L’ospitalità di Vespa con i membri del governo ha toccato nuove vette, anche se c’è sempre posto per altre figure: come Giuseppe Conte, il cui M5s non si è mai mostrato troppo aggressivo con la nuova Ra; e perfino per Elly Schlein, anche se mai a ridosso del voto come è successo per la premier.
Ma il 22 febbraio – quando è andata ospite Giorgia Meloni – era il giorno successivo alla morte di Aleksej Navalny: ciononostante, il conduttore non ha ritenuto doveroso chiedere una posizione alla premier su questo tema.
Un picco che non era stato raggiunto neanche ai tempi del contratto con gli italiani firmato in diretta (e realizzato solo in parte) da Silvio Berlusconi, né quando veniva ospite Gianfranco Fini, con cui Vespa ha sempre intrattenuto ottimi rapporti.
Il valore di Vespa
In una Rai rimasta quasi del tutto priva dei cronisti che avevano contribuito a costruire la credibilità del servizio pubblico, Vespa è un asset fondamentale per la governance.

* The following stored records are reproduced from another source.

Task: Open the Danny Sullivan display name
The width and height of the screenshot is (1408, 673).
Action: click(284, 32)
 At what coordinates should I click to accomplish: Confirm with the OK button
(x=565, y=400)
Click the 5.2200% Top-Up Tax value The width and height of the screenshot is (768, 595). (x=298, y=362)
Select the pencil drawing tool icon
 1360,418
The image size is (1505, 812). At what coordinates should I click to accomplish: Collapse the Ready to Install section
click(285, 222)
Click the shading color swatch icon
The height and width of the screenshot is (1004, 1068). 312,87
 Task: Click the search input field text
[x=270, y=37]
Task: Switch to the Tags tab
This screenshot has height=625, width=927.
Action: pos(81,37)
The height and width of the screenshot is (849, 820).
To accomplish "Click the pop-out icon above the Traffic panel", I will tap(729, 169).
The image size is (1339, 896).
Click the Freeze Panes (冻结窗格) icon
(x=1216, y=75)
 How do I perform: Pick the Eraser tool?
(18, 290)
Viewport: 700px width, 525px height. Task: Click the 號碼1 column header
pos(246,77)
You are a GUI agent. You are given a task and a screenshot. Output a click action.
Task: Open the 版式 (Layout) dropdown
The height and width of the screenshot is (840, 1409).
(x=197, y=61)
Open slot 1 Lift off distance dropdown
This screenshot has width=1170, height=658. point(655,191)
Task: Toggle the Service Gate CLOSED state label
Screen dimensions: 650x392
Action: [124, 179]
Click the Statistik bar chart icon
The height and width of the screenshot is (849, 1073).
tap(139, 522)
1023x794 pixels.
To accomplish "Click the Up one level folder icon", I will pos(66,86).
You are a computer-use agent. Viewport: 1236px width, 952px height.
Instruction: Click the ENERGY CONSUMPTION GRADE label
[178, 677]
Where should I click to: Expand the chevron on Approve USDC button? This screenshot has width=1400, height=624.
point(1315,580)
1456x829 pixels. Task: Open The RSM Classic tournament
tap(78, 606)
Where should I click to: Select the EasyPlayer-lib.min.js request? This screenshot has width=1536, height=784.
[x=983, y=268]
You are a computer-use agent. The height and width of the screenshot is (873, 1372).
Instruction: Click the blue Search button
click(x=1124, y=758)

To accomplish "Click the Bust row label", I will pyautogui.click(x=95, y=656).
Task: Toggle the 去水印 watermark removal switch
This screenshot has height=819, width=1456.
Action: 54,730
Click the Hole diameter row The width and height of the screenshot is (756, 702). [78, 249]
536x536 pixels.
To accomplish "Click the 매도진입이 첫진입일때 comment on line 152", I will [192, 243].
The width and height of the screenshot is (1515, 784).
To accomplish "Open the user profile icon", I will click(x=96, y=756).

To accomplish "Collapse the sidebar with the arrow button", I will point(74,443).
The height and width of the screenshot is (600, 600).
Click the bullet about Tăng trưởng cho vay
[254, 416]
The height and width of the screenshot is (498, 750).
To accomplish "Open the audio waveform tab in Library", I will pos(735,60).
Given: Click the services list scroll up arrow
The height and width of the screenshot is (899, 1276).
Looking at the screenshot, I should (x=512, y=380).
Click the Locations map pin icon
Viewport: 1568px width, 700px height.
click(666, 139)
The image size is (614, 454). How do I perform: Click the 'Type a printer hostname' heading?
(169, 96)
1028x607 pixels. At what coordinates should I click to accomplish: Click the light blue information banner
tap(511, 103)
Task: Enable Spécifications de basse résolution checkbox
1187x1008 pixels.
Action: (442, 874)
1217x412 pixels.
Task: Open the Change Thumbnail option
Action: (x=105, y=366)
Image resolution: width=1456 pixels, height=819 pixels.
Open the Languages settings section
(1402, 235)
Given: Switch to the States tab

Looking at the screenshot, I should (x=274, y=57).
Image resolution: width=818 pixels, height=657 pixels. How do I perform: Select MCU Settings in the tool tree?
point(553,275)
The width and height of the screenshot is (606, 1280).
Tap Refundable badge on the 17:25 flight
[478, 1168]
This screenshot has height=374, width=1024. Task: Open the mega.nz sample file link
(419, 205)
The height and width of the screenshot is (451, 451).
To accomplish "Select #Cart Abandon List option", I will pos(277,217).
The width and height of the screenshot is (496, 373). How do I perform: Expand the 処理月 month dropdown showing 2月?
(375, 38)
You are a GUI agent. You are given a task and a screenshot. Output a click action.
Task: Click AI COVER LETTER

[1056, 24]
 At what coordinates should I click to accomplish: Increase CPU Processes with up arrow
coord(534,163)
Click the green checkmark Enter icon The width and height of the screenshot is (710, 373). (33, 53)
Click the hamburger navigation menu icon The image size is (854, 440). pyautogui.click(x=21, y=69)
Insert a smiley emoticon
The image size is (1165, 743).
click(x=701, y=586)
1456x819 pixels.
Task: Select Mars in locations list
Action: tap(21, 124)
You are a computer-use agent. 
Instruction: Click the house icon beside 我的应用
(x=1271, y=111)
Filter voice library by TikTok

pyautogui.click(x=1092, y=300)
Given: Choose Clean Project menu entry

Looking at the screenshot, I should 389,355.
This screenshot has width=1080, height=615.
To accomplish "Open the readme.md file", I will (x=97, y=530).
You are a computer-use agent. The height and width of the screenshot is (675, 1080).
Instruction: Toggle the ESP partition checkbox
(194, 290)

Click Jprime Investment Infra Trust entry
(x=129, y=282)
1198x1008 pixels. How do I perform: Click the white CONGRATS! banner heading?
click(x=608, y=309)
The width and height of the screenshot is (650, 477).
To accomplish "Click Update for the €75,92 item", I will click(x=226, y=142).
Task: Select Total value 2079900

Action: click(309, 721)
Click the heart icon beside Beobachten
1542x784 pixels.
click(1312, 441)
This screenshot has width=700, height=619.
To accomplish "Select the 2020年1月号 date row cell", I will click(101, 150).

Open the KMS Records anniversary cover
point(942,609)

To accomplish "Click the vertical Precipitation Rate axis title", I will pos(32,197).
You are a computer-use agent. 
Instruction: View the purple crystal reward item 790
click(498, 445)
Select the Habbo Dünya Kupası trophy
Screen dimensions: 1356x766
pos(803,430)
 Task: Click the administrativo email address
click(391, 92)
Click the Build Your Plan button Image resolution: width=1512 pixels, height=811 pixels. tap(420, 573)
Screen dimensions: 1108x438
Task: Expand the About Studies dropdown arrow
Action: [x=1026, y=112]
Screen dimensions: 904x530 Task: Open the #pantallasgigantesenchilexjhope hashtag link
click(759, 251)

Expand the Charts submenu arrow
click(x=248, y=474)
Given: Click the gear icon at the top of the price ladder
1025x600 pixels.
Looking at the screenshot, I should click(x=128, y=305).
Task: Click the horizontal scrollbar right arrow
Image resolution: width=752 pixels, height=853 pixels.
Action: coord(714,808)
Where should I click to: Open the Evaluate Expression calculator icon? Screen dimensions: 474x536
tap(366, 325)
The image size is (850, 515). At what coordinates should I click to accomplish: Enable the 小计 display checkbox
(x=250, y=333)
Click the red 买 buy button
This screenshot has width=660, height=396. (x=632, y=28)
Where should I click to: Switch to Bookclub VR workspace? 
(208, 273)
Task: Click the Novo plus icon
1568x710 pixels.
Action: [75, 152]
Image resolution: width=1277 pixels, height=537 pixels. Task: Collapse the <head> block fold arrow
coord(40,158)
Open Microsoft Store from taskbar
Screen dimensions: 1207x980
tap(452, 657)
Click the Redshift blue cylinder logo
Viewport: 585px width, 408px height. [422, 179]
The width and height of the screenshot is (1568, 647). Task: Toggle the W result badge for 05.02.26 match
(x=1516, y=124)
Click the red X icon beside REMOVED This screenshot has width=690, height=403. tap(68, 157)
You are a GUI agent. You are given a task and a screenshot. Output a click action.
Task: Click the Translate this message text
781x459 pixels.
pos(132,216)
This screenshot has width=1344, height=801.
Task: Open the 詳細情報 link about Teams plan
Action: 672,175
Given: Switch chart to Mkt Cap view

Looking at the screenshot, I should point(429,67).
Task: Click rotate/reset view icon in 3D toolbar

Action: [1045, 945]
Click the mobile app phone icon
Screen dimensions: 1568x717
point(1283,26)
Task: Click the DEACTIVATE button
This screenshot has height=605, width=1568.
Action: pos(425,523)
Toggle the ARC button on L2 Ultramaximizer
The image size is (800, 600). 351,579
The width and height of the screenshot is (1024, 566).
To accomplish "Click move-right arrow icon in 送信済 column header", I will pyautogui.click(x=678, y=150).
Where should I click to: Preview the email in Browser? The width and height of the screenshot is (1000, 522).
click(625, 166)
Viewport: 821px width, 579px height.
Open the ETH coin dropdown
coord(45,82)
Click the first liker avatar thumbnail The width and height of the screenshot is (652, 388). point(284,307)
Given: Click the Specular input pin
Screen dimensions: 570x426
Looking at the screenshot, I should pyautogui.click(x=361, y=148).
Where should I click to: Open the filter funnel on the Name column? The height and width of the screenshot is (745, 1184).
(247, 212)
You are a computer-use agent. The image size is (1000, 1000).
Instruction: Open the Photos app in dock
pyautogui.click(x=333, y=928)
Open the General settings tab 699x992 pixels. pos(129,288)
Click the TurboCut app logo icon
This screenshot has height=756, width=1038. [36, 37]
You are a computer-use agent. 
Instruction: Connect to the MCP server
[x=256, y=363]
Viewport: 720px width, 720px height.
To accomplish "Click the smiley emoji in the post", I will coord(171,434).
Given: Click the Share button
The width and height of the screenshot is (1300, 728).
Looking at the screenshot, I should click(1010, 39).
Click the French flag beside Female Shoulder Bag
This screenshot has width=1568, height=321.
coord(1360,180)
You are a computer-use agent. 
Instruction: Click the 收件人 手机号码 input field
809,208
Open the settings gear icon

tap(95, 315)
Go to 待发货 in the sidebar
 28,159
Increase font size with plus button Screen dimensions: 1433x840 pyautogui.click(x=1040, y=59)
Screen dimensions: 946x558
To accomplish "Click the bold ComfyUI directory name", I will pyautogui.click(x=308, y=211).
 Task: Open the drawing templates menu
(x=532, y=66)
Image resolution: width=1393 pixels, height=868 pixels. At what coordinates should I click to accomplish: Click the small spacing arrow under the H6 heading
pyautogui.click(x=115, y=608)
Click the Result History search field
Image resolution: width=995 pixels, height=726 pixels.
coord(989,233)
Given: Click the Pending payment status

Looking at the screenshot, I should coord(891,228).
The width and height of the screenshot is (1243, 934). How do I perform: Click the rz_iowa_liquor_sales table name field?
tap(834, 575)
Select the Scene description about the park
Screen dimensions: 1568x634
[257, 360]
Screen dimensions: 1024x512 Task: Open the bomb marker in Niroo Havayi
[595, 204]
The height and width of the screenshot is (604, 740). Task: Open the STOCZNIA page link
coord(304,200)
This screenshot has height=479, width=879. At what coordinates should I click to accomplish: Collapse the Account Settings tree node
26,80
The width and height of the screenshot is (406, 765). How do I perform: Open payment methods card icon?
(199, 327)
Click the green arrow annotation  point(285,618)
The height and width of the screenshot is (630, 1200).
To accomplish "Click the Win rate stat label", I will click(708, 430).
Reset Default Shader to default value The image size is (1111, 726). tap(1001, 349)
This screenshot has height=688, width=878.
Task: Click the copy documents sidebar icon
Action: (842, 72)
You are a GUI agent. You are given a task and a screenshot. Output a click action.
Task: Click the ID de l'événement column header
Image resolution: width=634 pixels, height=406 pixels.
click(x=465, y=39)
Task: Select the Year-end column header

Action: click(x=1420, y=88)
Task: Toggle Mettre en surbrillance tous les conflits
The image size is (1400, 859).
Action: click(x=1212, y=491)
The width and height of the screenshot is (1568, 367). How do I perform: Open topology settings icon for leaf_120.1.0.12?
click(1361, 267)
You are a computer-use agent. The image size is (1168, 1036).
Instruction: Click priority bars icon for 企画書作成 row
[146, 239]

Su di lui convergono la simpatia di Sergio – che ne condivide il passato democristiano – e di Rossi, che non può prescinderne.
Tanto che perfino il dg (e futuro ad, nei piani di FdI), intenzionato a mantenere il suo ruolo di punto di riferimento di Meloni in Rai, non ha particolari problemi a tollerare il filo diretto tra il conduttore di Porta a porta – che per altro non ha ambizioni manageriali – e la premier.
Meloni è stata anche ospite sulla sua terrazza con vista su piazza di Spagna (durante quella stessa festa l’ex ad Carlo Fuortes aveva tentato di accreditarsi con lei senza successo). Vespa ha lo standing e la carriera alle spalle per permettersi di fare a meno dell’intermediazione di Rossi.
Se dunque Vespa è blindato per il suo curriculum e i rapporti consolidati con chi conta nella Rai di Meloni (per un’eventuale successione qualcuno tira in ballo Monica Maggioni o Francesco Giorgino, ma è un discorso più che embrionale), a fronte di un ritorno di un peso massimo come Giletti a viale Mazzini ci sono altri talenti che iniziano a preoccuparsi per il futuro.
Il timore
Dai prossimi palinsesti potrebbero infatti scomparire anche nomi non necessariamente schierati all’opposizione. Dopo l’esodo dei volti di riferimento del pubblico di centrosinistra, in Rai viene segnalata una certa tensione anche tra i volti dell’intrattenimento (e i loro agenti) che chiedono conferme e certezze che Sergio in questo momento non può fornire, essendo in scadenza: il timore (che non ha colore politico) è quello di essere prevaricati dai nomi graditi alla maggioranza, anche a fronte di talento e seguito maggiori.
Ma la povertà di un’azienda che deve conteggiare più addii che nuovi arrivi potrebbe danneggiare anche i vertici di destra, con il rischio di dover riempire i palinsesti di vecchie glorie e nuovi nomi che hanno già dimostrato di non funzionare: uno su tutti, Pino Insegno. Intanto, gli ex continuano a far male: come Fazio, che ha portato Nove a essere la seconda rete più vista dopo Raiuno con l’intervista a Chiara Ferragni.